__WHAT IS ASKED__
Rewrite the material below, changing each "screenshot" to "capture" and keeping everything else the same.

[Raw records]
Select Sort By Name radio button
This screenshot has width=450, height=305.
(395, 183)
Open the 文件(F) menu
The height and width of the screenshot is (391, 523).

__SOLUTION TO THE EXERCISE__
Select Sort By Name radio button
This capture has width=450, height=305.
(395, 183)
Open the 文件(F) menu
The height and width of the capture is (391, 523).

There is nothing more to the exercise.